Below are several records. Retype exactly those lines running from the one with "Kurk prikborden (688, 88)" through the one with "Mijn verlanglijst (890, 2368)", end lines included, and no others.

= = =

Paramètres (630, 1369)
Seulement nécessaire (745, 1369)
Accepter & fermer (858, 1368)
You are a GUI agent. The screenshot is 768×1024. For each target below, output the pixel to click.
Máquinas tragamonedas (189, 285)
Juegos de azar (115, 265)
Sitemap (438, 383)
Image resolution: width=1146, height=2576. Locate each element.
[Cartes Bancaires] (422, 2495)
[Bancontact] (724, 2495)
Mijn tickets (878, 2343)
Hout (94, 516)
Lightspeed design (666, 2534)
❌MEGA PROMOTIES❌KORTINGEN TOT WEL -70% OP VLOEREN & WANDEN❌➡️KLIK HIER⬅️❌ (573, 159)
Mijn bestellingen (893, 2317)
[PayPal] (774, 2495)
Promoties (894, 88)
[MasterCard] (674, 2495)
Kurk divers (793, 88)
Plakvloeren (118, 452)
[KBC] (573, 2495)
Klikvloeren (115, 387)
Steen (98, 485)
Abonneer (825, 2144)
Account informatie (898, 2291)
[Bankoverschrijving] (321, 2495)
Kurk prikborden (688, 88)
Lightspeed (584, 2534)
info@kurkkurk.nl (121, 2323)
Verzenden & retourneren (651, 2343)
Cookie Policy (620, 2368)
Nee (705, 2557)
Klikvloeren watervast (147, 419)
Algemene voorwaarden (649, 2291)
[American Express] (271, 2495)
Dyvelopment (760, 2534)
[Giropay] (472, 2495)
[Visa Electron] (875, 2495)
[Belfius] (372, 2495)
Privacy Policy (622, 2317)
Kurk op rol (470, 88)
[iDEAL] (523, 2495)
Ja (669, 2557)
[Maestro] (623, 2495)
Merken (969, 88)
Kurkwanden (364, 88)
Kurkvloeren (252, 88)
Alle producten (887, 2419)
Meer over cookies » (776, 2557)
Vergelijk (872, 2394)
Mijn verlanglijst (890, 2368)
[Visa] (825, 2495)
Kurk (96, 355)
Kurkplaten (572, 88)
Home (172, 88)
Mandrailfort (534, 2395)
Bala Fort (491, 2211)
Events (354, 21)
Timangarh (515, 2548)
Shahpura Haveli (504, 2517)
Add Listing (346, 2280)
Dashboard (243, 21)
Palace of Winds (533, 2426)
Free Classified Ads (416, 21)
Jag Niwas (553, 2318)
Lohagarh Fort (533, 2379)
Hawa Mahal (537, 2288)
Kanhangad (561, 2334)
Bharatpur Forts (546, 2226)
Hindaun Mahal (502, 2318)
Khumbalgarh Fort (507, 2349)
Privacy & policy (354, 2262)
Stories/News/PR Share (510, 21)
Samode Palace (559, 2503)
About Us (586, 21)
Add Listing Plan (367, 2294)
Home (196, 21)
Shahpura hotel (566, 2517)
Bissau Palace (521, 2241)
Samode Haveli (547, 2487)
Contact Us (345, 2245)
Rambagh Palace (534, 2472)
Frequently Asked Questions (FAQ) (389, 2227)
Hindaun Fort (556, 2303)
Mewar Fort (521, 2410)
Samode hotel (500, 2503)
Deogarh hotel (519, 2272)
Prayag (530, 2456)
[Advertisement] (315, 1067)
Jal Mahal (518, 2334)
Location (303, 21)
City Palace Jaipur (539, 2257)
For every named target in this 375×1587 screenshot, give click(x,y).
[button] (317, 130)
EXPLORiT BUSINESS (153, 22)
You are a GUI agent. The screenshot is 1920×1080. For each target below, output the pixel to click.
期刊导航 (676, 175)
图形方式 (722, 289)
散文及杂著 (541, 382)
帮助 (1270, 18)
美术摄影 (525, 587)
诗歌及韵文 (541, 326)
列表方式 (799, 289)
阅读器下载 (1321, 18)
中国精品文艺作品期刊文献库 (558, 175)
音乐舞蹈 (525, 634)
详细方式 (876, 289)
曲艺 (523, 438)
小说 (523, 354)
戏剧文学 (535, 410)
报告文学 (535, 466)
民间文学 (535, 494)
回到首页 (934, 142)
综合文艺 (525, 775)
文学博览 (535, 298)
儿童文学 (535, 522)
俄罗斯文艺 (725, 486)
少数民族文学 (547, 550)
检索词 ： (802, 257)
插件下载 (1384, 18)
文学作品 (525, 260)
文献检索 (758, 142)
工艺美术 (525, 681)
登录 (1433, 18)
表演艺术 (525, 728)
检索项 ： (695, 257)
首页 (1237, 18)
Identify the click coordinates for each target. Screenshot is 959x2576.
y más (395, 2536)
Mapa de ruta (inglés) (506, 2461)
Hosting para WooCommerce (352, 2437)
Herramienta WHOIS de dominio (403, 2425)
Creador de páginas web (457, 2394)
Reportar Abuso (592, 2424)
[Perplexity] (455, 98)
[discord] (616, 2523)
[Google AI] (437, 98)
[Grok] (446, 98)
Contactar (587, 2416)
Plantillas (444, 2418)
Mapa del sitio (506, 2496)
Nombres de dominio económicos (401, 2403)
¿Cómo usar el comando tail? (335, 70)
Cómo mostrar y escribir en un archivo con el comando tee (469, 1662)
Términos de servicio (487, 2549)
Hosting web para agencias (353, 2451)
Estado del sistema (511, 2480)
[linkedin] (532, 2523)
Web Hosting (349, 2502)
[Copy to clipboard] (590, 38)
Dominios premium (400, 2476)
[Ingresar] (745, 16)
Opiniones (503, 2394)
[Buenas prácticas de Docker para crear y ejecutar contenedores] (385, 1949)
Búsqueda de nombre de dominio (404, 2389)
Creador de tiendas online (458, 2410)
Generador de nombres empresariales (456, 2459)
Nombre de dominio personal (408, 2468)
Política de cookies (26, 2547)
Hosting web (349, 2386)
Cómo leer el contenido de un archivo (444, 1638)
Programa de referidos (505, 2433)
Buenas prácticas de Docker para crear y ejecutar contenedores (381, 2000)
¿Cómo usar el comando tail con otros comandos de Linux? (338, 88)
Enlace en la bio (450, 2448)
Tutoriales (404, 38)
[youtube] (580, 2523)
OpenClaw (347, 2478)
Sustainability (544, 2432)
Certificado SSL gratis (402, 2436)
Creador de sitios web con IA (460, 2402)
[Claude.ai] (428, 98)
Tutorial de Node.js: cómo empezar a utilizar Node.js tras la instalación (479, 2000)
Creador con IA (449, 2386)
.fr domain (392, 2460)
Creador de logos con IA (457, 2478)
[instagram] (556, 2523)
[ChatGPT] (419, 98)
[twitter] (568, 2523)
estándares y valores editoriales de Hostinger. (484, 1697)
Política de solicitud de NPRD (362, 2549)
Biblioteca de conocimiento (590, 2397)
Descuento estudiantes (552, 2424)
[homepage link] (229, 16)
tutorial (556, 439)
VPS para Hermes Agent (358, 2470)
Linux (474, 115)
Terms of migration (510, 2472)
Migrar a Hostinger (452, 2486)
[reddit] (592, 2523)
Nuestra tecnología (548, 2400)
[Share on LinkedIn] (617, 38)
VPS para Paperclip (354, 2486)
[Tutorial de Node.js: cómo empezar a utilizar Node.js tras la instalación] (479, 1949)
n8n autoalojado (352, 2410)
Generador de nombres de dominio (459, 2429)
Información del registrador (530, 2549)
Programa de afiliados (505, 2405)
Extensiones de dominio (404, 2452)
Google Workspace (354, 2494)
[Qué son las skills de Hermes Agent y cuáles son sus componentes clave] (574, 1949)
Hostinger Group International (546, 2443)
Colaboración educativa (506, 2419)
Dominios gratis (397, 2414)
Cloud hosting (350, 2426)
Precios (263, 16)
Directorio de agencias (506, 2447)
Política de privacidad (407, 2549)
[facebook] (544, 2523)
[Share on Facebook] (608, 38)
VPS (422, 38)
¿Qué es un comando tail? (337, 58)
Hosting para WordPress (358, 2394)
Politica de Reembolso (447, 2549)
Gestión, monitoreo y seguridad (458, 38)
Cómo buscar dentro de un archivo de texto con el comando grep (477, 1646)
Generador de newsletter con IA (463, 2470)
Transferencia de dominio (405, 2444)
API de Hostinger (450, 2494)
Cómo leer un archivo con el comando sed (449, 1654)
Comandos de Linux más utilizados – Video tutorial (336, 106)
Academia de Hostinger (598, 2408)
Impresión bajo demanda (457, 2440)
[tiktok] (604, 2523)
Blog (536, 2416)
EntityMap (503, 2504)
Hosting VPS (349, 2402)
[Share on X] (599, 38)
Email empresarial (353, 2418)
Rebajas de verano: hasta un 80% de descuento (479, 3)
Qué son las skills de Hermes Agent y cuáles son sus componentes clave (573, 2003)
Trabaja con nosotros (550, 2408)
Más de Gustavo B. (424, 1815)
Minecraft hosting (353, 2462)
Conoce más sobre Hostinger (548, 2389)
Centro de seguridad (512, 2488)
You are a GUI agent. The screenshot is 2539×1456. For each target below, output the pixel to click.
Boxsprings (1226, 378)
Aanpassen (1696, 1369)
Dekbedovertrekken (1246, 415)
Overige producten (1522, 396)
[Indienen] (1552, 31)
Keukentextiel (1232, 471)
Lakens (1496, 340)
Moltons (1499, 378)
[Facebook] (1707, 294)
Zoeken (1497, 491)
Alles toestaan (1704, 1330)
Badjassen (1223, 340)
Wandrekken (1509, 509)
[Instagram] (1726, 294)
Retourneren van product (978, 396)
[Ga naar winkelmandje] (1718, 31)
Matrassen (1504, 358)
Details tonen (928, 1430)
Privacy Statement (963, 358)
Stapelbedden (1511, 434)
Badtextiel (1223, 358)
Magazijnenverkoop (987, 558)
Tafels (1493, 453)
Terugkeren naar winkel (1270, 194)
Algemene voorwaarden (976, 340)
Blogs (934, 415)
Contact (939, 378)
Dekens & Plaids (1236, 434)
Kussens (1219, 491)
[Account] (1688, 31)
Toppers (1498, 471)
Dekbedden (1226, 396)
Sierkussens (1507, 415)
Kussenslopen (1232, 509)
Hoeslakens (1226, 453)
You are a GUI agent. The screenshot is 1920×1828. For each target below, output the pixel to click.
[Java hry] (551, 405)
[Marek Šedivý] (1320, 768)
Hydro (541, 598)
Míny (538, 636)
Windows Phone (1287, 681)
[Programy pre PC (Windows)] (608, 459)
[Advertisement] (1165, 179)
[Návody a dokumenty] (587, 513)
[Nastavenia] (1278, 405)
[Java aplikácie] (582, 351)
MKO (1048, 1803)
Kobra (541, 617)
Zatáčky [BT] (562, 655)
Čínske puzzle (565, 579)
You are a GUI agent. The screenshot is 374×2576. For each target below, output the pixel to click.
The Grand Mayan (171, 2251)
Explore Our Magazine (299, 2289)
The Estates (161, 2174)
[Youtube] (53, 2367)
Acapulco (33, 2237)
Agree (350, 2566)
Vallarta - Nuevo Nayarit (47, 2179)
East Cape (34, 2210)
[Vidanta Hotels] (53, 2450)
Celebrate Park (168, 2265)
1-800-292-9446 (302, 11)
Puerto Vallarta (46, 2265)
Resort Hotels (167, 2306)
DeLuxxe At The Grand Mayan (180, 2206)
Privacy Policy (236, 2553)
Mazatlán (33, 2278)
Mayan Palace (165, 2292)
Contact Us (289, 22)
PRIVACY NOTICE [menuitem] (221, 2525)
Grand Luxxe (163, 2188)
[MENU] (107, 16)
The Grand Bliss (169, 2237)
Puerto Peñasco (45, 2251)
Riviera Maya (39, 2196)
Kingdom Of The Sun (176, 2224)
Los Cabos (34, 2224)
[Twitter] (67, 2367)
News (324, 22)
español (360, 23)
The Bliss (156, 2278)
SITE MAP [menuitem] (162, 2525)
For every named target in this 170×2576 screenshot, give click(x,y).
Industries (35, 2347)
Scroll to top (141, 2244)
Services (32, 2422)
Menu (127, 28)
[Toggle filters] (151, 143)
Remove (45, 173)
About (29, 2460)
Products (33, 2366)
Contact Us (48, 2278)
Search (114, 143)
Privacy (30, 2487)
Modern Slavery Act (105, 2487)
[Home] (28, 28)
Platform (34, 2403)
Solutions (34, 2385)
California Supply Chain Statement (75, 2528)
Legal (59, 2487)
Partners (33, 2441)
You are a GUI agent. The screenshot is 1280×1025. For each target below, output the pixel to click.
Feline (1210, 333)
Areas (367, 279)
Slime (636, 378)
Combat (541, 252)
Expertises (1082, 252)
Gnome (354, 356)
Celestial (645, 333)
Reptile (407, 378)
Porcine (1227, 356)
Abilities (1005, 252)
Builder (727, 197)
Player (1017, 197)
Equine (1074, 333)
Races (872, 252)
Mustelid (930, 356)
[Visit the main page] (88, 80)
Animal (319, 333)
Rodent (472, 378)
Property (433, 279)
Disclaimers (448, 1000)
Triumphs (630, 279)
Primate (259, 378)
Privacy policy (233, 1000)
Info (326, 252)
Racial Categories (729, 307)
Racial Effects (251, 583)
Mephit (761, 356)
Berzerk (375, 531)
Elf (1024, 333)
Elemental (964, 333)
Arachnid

= = =

### YOUR SOLUTION:
Kurk prikborden (688, 88)
Lightspeed (584, 2534)
info@kurkkurk.nl (121, 2323)
Verzenden & retourneren (651, 2343)
Cookie Policy (620, 2368)
Nee (705, 2557)
Klikvloeren watervast (147, 419)
Algemene voorwaarden (649, 2291)
[American Express] (271, 2495)
Dyvelopment (760, 2534)
[Giropay] (472, 2495)
[Visa Electron] (875, 2495)
[Belfius] (372, 2495)
Privacy Policy (622, 2317)
Kurk op rol (470, 88)
[iDEAL] (523, 2495)
Ja (669, 2557)
[Maestro] (623, 2495)
Merken (969, 88)
Kurkwanden (364, 88)
Kurkvloeren (252, 88)
Alle producten (887, 2419)
Meer over cookies » (776, 2557)
Vergelijk (872, 2394)
Mijn verlanglijst (890, 2368)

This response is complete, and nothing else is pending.